- **AVAILABLE RECORDS**:

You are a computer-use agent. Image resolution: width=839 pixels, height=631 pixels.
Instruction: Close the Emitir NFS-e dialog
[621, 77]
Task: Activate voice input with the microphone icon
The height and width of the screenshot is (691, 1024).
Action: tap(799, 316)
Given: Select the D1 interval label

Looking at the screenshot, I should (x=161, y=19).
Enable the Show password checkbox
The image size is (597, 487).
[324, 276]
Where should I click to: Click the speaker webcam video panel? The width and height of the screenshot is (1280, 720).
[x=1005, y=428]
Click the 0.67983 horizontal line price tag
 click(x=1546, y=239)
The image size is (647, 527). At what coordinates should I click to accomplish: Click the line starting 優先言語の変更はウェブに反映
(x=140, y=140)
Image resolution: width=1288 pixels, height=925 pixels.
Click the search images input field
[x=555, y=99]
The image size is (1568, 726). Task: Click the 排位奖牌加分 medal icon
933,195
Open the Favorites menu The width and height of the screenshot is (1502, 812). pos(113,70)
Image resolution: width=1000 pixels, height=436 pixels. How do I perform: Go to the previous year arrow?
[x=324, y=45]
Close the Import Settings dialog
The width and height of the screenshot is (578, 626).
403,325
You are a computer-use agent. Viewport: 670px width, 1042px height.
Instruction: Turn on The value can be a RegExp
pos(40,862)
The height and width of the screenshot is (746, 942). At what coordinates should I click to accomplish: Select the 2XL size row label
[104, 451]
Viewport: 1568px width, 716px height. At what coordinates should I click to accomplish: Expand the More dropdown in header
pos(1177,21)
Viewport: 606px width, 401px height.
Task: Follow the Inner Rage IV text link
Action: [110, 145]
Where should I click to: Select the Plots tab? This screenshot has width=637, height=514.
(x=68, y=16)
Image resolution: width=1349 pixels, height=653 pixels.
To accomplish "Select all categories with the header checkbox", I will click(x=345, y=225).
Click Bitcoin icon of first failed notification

- **GIVEN PROBLEM**: Could you return every line of the listing above verbatim, from the first line through the last?

- **FINAL ANSWER**:
You are a computer-use agent. Image resolution: width=839 pixels, height=631 pixels.
Instruction: Close the Emitir NFS-e dialog
[621, 77]
Task: Activate voice input with the microphone icon
The height and width of the screenshot is (691, 1024).
Action: tap(799, 316)
Given: Select the D1 interval label

Looking at the screenshot, I should (x=161, y=19).
Enable the Show password checkbox
The image size is (597, 487).
[324, 276]
Where should I click to: Click the speaker webcam video panel? The width and height of the screenshot is (1280, 720).
[x=1005, y=428]
Click the 0.67983 horizontal line price tag
 click(x=1546, y=239)
The image size is (647, 527). At what coordinates should I click to accomplish: Click the line starting 優先言語の変更はウェブに反映
(x=140, y=140)
Image resolution: width=1288 pixels, height=925 pixels.
Click the search images input field
[x=555, y=99]
The image size is (1568, 726). Task: Click the 排位奖牌加分 medal icon
933,195
Open the Favorites menu The width and height of the screenshot is (1502, 812). pos(113,70)
Image resolution: width=1000 pixels, height=436 pixels. How do I perform: Go to the previous year arrow?
[x=324, y=45]
Close the Import Settings dialog
The width and height of the screenshot is (578, 626).
403,325
You are a computer-use agent. Viewport: 670px width, 1042px height.
Instruction: Turn on The value can be a RegExp
pos(40,862)
The height and width of the screenshot is (746, 942). At what coordinates should I click to accomplish: Select the 2XL size row label
[104, 451]
Viewport: 1568px width, 716px height. At what coordinates should I click to accomplish: Expand the More dropdown in header
pos(1177,21)
Viewport: 606px width, 401px height.
Task: Follow the Inner Rage IV text link
Action: [110, 145]
Where should I click to: Select the Plots tab? This screenshot has width=637, height=514.
(x=68, y=16)
Image resolution: width=1349 pixels, height=653 pixels.
To accomplish "Select all categories with the header checkbox", I will click(x=345, y=225).
Click Bitcoin icon of first failed notification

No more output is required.